Action item →
Show the lines below where "highlighted" occurs.

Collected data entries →
· · · · · · ·

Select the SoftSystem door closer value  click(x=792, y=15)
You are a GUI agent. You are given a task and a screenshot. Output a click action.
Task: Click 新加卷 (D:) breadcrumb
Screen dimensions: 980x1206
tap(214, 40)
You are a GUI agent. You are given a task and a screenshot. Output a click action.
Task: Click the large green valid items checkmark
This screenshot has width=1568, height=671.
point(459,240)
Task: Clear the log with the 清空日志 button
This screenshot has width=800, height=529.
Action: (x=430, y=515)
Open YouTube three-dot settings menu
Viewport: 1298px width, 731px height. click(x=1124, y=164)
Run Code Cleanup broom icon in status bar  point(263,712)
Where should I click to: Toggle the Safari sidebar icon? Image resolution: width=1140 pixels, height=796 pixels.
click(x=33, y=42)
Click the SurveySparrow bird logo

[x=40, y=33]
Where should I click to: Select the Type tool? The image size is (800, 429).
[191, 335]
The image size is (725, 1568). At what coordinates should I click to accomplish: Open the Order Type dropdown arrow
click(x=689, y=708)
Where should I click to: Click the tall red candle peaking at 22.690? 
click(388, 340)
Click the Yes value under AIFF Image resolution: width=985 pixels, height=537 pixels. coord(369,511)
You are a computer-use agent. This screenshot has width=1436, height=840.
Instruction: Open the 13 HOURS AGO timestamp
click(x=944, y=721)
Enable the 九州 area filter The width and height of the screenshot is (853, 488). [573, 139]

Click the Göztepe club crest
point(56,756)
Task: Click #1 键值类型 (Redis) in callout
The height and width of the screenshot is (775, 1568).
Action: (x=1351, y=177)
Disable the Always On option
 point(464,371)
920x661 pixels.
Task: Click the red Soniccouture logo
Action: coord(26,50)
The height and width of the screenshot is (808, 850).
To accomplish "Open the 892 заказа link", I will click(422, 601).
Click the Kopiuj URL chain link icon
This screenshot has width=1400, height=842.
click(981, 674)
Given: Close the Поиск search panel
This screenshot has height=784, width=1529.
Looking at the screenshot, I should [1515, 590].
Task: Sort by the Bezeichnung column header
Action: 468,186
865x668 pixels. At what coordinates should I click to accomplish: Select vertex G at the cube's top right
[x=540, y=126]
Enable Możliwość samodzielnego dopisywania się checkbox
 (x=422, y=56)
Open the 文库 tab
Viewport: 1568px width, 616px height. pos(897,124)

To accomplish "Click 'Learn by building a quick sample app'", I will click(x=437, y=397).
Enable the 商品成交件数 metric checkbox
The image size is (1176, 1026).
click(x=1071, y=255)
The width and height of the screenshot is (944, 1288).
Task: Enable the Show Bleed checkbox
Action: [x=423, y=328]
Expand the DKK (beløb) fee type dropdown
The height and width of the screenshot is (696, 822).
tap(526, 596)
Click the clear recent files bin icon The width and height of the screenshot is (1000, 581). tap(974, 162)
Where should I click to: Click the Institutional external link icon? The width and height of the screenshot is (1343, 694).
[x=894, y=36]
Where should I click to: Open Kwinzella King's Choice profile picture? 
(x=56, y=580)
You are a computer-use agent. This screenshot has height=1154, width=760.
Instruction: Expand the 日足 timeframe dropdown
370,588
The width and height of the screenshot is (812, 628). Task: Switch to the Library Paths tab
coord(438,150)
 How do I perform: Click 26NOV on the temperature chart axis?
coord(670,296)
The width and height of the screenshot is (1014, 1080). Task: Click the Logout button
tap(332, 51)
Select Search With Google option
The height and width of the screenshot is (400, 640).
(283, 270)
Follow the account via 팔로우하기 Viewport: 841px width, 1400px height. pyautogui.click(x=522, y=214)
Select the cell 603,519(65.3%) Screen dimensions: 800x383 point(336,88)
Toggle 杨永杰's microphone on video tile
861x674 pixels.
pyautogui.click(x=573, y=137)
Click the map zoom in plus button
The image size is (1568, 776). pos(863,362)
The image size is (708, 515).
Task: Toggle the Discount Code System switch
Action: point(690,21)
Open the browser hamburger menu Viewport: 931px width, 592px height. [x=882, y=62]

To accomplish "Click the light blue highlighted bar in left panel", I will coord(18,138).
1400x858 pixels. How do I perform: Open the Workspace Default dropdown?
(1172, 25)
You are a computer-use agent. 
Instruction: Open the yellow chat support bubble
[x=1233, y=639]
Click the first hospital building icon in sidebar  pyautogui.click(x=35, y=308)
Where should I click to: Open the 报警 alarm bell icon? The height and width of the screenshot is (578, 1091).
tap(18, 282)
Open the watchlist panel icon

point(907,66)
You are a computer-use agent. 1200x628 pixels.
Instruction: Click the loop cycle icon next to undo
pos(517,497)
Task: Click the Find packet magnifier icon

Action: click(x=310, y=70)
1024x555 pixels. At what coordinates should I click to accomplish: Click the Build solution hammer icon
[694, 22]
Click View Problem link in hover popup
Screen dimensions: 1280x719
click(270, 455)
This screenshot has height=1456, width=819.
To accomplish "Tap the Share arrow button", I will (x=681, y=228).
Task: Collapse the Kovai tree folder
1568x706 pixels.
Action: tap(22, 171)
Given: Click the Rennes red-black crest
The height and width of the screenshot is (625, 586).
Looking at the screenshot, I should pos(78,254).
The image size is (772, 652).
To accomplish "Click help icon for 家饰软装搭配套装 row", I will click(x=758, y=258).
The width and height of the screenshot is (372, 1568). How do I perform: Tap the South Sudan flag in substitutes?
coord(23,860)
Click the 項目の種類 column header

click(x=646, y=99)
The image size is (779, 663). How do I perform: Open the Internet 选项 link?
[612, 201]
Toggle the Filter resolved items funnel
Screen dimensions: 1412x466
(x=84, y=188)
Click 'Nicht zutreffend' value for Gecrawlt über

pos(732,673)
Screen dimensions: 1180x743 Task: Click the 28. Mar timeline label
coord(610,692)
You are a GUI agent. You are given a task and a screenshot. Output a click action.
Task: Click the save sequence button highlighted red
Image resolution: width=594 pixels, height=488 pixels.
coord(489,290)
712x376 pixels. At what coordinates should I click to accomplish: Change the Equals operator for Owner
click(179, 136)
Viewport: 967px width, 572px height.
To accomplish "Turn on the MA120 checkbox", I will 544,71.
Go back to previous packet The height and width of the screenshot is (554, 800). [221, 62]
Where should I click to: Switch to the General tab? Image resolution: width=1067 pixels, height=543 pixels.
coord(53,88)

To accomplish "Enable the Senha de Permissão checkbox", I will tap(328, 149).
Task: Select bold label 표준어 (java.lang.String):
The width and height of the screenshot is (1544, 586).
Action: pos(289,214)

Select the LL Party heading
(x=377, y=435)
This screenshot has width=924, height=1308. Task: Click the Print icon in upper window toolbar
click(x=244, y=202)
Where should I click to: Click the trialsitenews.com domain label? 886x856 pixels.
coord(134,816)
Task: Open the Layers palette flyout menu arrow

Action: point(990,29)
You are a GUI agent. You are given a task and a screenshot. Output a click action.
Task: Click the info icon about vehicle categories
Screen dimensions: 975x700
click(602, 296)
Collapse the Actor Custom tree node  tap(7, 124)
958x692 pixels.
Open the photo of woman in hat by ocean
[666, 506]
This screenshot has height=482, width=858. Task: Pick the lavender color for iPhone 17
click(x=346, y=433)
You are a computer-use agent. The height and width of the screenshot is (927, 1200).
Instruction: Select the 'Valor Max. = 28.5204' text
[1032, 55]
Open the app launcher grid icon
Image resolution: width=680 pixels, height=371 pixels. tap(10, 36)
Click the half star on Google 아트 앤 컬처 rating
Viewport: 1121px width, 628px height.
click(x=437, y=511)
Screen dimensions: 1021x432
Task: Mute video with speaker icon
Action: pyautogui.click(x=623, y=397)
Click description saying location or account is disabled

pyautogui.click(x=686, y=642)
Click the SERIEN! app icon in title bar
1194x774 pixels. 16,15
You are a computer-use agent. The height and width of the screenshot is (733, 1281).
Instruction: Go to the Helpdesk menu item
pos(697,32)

· · · · · · ·

Answer →
To accomplish "Click the light blue highlighted bar in left panel", I will coord(18,138).
Task: Click the save sequence button highlighted red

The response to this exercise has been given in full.